Enabling file content indexing

After entering the desired mime types, the the file content indexing options will unlock (based on which mime types are entered)

Click on the On/Off buttons to switch which file type contents should be indexed.

After entering the mime types, the corresponding options are unlocked

Save and Index

After choosing all the desired options, it is time to Save the configuration on the bottom of the page, and then generating the index.

Save the options
Scroll back up, and click the Create new index button, then wait

Step 2 - Search instance configuration

We are almost done, now the desired search instance needs to be configured to use the index table for attachments.

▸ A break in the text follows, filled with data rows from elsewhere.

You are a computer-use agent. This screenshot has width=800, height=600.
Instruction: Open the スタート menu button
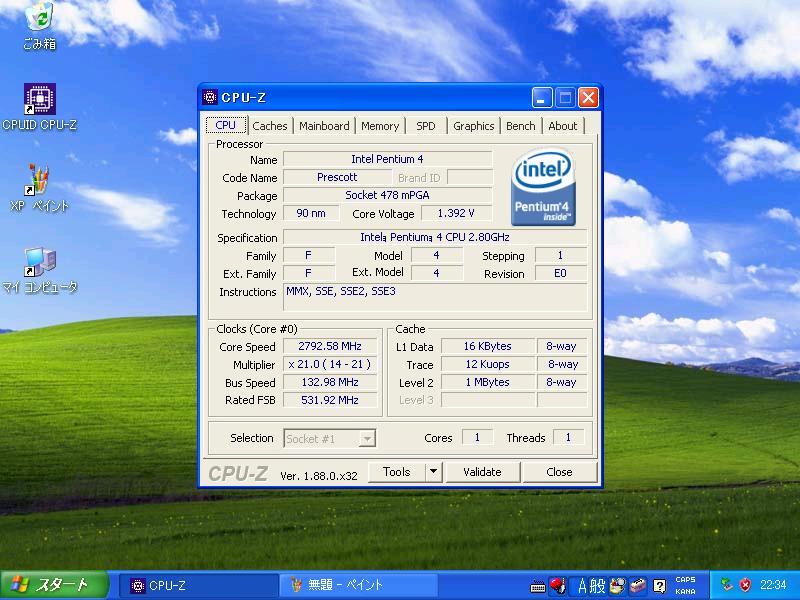pos(50,585)
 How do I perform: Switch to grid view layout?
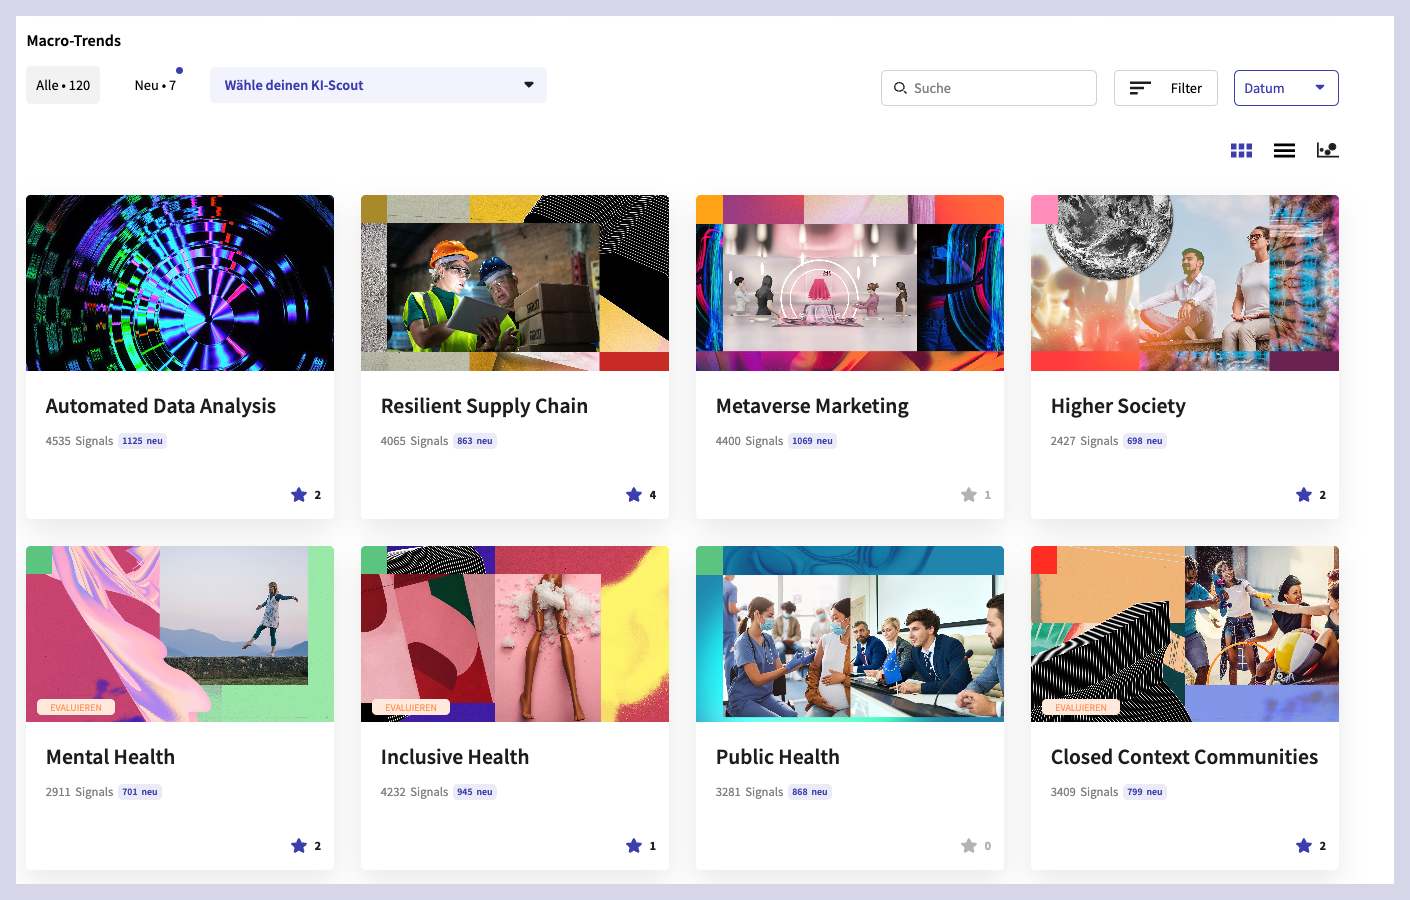pos(1241,150)
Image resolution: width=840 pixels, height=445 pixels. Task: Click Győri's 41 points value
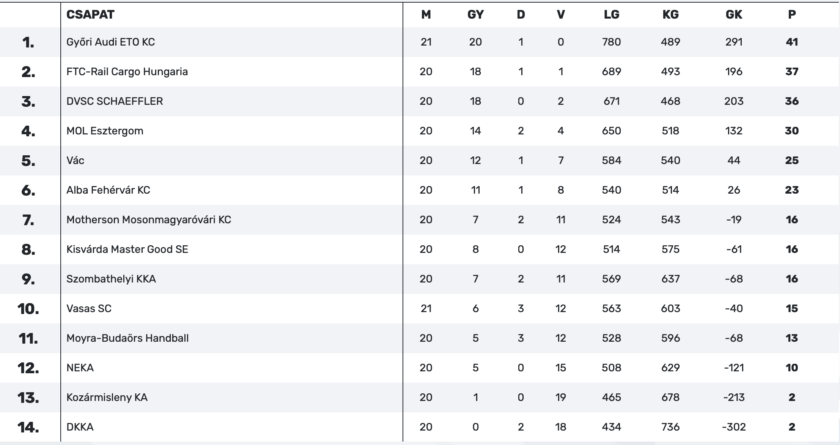pos(792,42)
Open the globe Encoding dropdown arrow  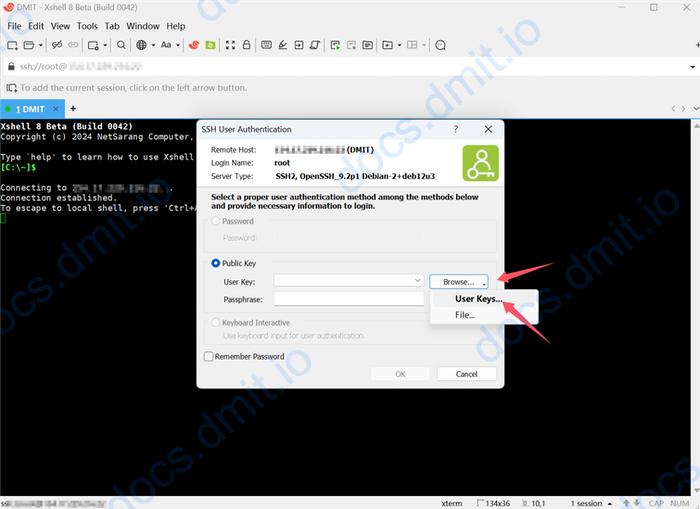click(152, 45)
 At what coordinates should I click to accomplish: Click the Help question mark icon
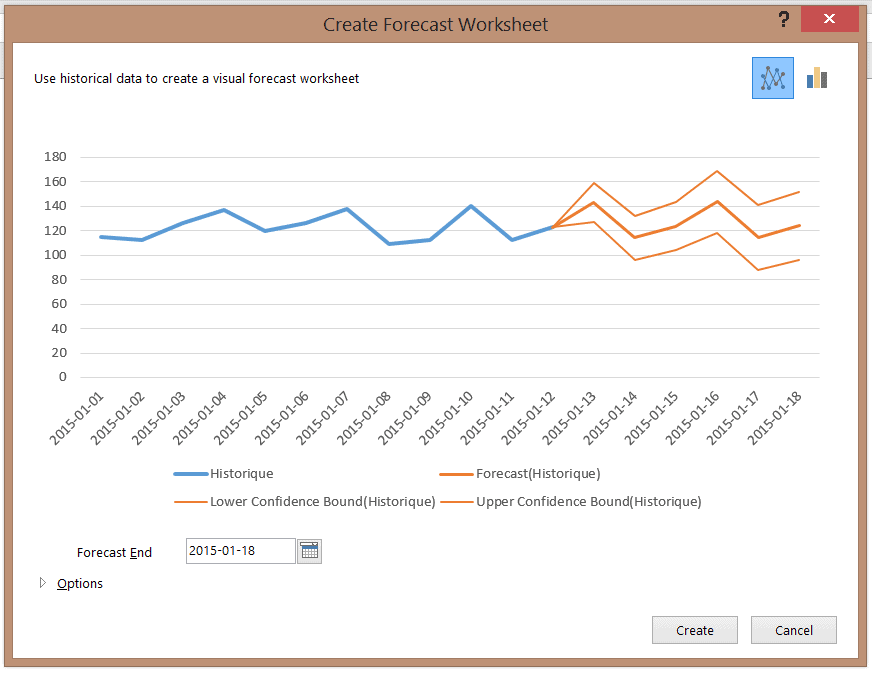coord(783,21)
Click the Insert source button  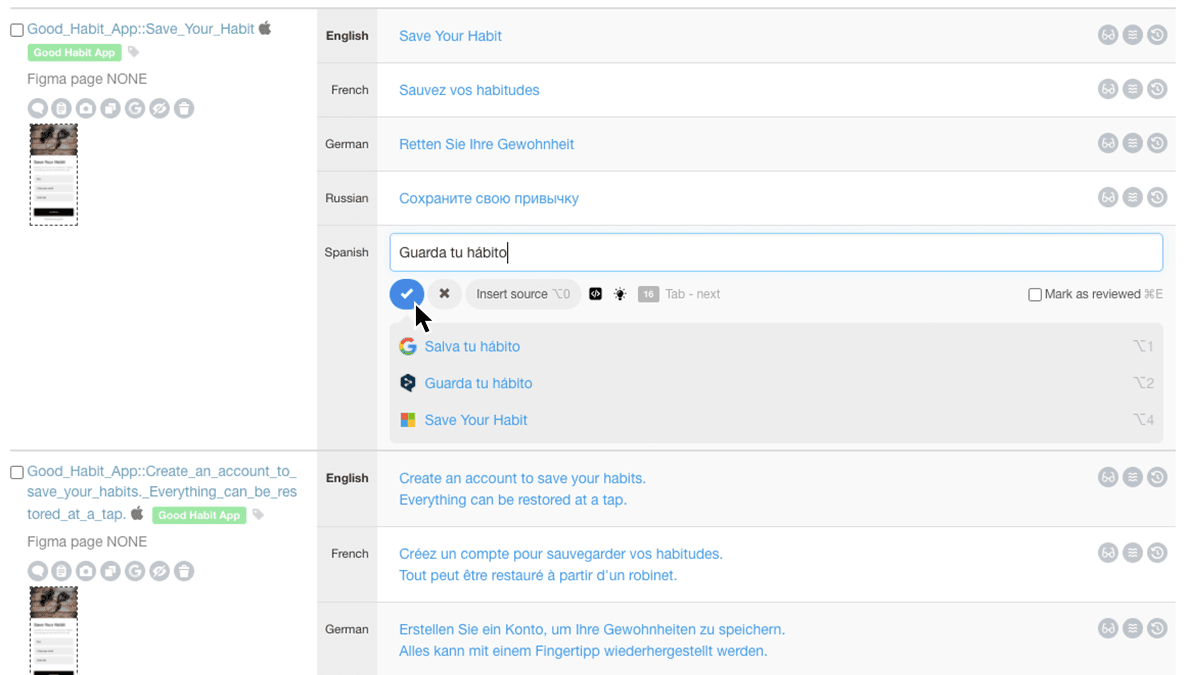pos(522,294)
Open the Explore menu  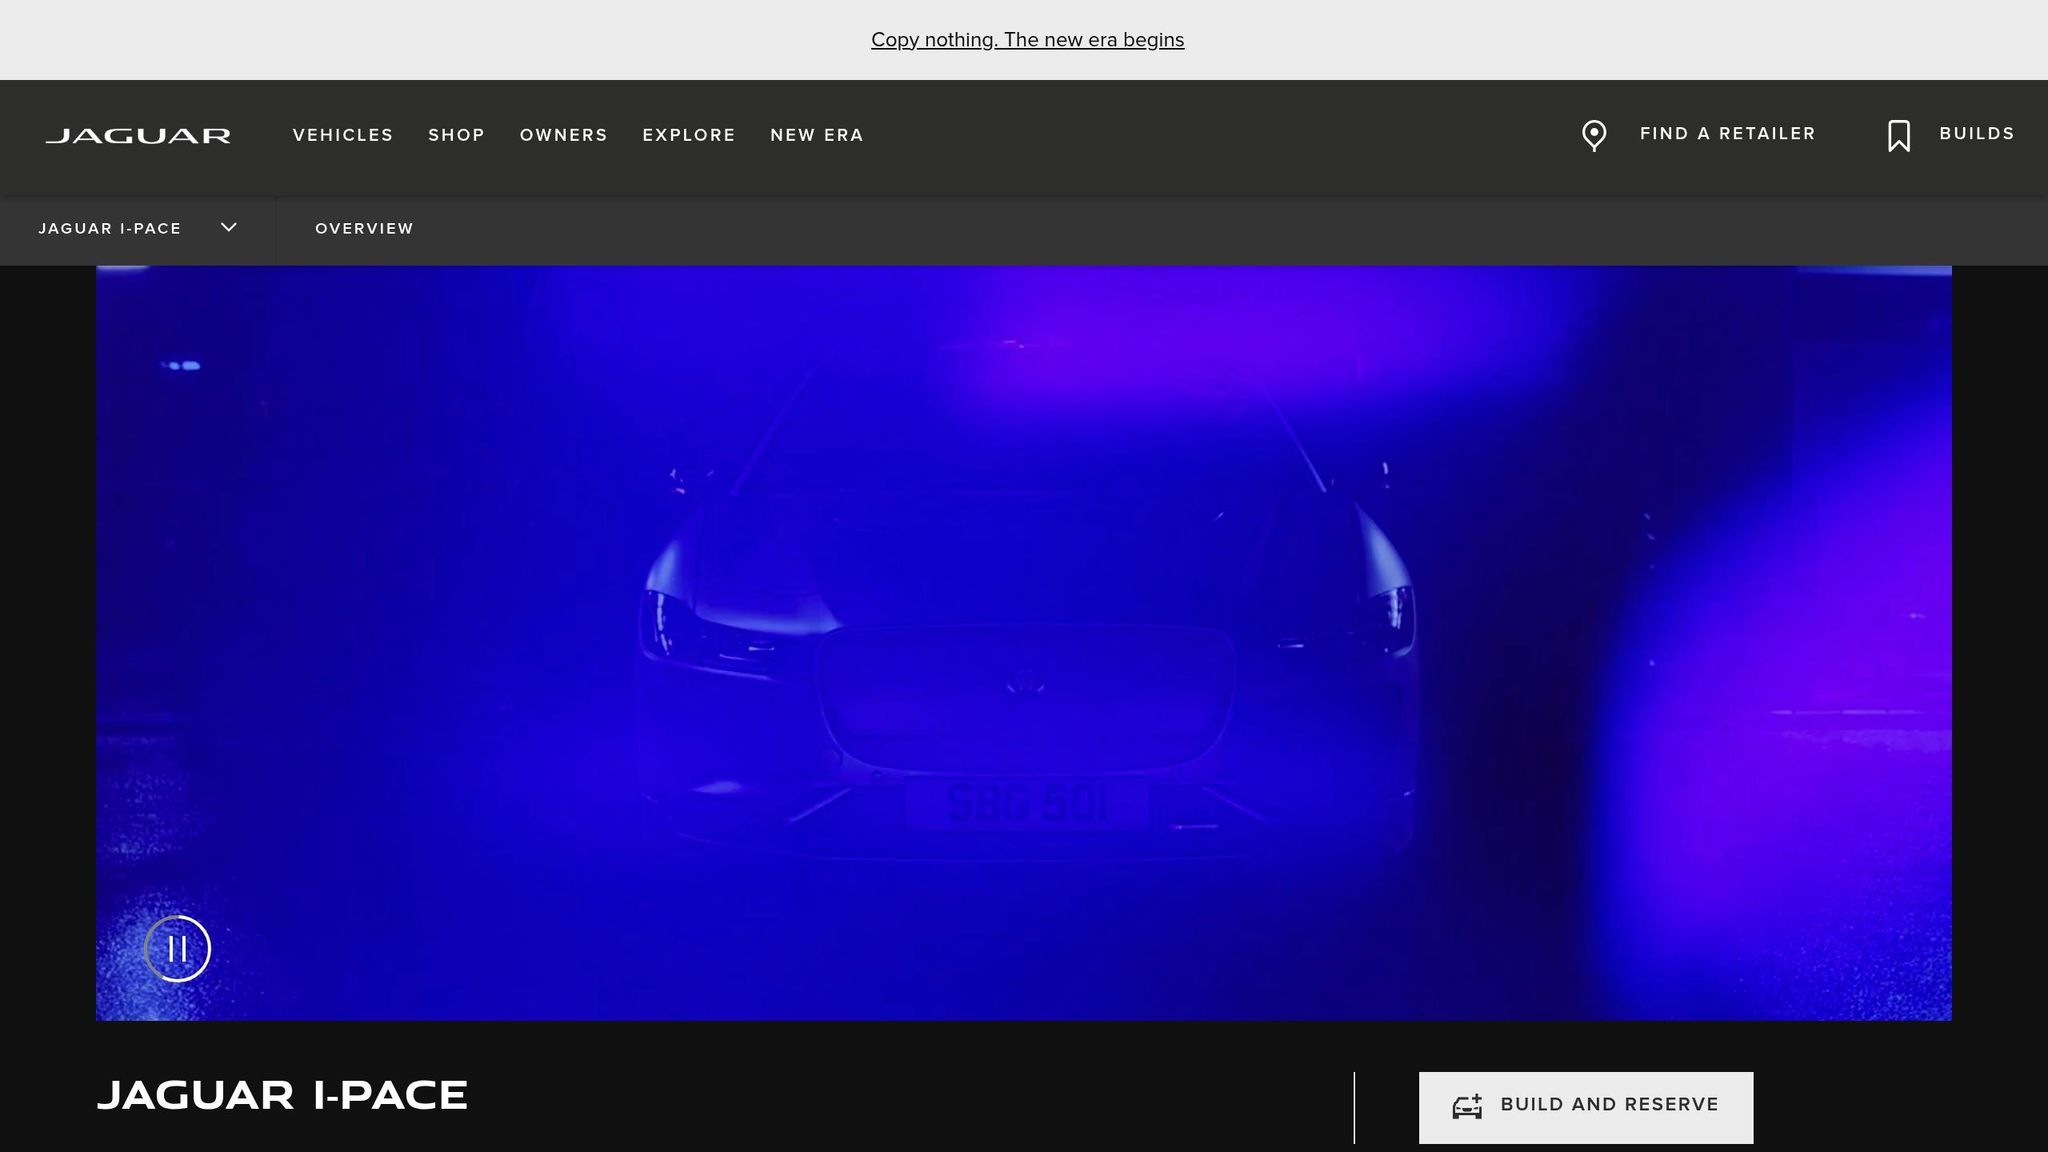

If you have not created a search instance yet, make sure to do it first.

On the search instance options, go to the General Options -> Attachments panel. After doing so, change the first two options:

  • Search engine for attachments: Index table engine

  • Return attachments as results: ON

Selecting the Index table for attachments, and enabling attachments as results.

Save the options, and it is done. The search should return attachments based on their content now.